(Stored records)
++++++
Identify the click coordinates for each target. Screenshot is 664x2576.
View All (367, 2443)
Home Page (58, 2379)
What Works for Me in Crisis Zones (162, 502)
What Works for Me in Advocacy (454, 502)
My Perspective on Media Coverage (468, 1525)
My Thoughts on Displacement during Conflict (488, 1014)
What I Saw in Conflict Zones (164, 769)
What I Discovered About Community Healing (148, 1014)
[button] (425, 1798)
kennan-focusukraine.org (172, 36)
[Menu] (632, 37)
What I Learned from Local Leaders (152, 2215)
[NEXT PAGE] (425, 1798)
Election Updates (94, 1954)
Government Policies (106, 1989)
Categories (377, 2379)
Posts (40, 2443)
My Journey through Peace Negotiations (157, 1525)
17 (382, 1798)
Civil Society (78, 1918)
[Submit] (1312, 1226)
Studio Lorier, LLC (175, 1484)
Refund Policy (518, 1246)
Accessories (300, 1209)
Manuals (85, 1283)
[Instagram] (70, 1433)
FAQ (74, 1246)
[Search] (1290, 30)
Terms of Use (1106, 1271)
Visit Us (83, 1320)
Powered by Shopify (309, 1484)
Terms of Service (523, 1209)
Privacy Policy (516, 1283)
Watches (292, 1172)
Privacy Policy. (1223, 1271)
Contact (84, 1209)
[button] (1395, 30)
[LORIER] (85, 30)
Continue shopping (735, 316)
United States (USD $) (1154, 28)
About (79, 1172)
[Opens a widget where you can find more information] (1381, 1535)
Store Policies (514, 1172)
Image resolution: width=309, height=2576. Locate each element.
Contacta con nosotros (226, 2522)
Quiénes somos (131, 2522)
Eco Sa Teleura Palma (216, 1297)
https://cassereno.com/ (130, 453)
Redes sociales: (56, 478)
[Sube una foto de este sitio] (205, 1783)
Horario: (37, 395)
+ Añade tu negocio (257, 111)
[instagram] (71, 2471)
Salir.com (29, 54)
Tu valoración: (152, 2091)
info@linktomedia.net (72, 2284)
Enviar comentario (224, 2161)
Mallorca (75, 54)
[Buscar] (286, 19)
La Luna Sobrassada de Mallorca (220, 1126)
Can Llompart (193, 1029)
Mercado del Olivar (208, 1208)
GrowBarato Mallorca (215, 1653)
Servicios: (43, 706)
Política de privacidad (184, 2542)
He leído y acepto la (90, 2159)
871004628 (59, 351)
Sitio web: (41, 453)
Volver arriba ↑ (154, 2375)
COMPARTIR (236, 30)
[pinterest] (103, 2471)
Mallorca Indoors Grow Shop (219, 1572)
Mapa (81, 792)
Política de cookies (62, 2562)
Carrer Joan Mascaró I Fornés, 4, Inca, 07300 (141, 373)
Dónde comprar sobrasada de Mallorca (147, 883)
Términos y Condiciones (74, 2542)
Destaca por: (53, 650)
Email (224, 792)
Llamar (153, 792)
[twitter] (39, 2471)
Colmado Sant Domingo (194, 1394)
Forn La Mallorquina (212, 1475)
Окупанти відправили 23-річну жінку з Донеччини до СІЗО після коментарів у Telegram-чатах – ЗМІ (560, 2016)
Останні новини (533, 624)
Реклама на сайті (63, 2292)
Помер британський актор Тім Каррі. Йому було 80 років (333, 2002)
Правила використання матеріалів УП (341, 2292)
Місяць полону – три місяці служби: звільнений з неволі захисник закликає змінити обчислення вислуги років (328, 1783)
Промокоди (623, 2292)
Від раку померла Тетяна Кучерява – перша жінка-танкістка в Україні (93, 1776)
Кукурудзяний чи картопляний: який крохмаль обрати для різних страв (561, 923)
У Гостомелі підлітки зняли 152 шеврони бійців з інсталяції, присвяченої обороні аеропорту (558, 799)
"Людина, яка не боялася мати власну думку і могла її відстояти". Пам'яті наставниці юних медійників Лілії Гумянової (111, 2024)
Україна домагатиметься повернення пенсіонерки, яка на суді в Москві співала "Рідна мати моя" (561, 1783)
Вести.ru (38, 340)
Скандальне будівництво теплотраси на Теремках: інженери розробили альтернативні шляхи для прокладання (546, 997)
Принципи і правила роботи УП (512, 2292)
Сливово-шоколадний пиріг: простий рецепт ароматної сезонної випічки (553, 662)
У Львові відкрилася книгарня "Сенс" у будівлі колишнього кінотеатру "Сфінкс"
++++++
**What to work on:**
Repeat, exactly and in full, the records shown above.

**Your response:**
Identify the click coordinates for each target. Screenshot is 664x2576.
View All (367, 2443)
Home Page (58, 2379)
What Works for Me in Crisis Zones (162, 502)
What Works for Me in Advocacy (454, 502)
My Perspective on Media Coverage (468, 1525)
My Thoughts on Displacement during Conflict (488, 1014)
What I Saw in Conflict Zones (164, 769)
What I Discovered About Community Healing (148, 1014)
[button] (425, 1798)
kennan-focusukraine.org (172, 36)
[Menu] (632, 37)
What I Learned from Local Leaders (152, 2215)
[NEXT PAGE] (425, 1798)
Election Updates (94, 1954)
Government Policies (106, 1989)
Categories (377, 2379)
Posts (40, 2443)
My Journey through Peace Negotiations (157, 1525)
17 (382, 1798)
Civil Society (78, 1918)
[Submit] (1312, 1226)
Studio Lorier, LLC (175, 1484)
Refund Policy (518, 1246)
Accessories (300, 1209)
Manuals (85, 1283)
[Instagram] (70, 1433)
FAQ (74, 1246)
[Search] (1290, 30)
Terms of Use (1106, 1271)
Visit Us (83, 1320)
Powered by Shopify (309, 1484)
Terms of Service (523, 1209)
Privacy Policy (516, 1283)
Watches (292, 1172)
Privacy Policy. (1223, 1271)
Contact (84, 1209)
[button] (1395, 30)
[LORIER] (85, 30)
Continue shopping (735, 316)
United States (USD $) (1154, 28)
About (79, 1172)
[Opens a widget where you can find more information] (1381, 1535)
Store Policies (514, 1172)
Image resolution: width=309, height=2576. Locate each element.
Contacta con nosotros (226, 2522)
Quiénes somos (131, 2522)
Eco Sa Teleura Palma (216, 1297)
https://cassereno.com/ (130, 453)
Redes sociales: (56, 478)
[Sube una foto de este sitio] (205, 1783)
Horario: (37, 395)
+ Añade tu negocio (257, 111)
[instagram] (71, 2471)
Salir.com (29, 54)
Tu valoración: (152, 2091)
info@linktomedia.net (72, 2284)
Enviar comentario (224, 2161)
Mallorca (75, 54)
[Buscar] (286, 19)
La Luna Sobrassada de Mallorca (220, 1126)
Can Llompart (193, 1029)
Mercado del Olivar (208, 1208)
GrowBarato Mallorca (215, 1653)
Servicios: (43, 706)
Política de privacidad (184, 2542)
He leído y acepto la (90, 2159)
871004628 (59, 351)
Sitio web: (41, 453)
Volver arriba ↑ (154, 2375)
COMPARTIR (236, 30)
[pinterest] (103, 2471)
Mallorca Indoors Grow Shop (219, 1572)
Mapa (81, 792)
Política de cookies (62, 2562)
Carrer Joan Mascaró I Fornés, 4, Inca, 07300 (141, 373)
Dónde comprar sobrasada de Mallorca (147, 883)
Términos y Condiciones (74, 2542)
Destaca por: (53, 650)
Email (224, 792)
Llamar (153, 792)
[twitter] (39, 2471)
Colmado Sant Domingo (194, 1394)
Forn La Mallorquina (212, 1475)
Окупанти відправили 23-річну жінку з Донеччини до СІЗО після коментарів у Telegram-чатах – ЗМІ (560, 2016)
Останні новини (533, 624)
Реклама на сайті (63, 2292)
Помер британський актор Тім Каррі. Йому було 80 років (333, 2002)
Правила використання матеріалів УП (341, 2292)
Місяць полону – три місяці служби: звільнений з неволі захисник закликає змінити обчислення вислуги років (328, 1783)
Промокоди (623, 2292)
Від раку померла Тетяна Кучерява – перша жінка-танкістка в Україні (93, 1776)
Кукурудзяний чи картопляний: який крохмаль обрати для різних страв (561, 923)
У Гостомелі підлітки зняли 152 шеврони бійців з інсталяції, присвяченої обороні аеропорту (558, 799)
"Людина, яка не боялася мати власну думку і могла її відстояти". Пам'яті наставниці юних медійників Лілії Гумянової (111, 2024)
Україна домагатиметься повернення пенсіонерки, яка на суді в Москві співала "Рідна мати моя" (561, 1783)
Вести.ru (38, 340)
Скандальне будівництво теплотраси на Теремках: інженери розробили альтернативні шляхи для прокладання (546, 997)
Принципи і правила роботи УП (512, 2292)
Сливово-шоколадний пиріг: простий рецепт ароматної сезонної випічки (553, 662)
У Львові відкрилася книгарня "Сенс" у будівлі колишнього кінотеатру "Сфінкс"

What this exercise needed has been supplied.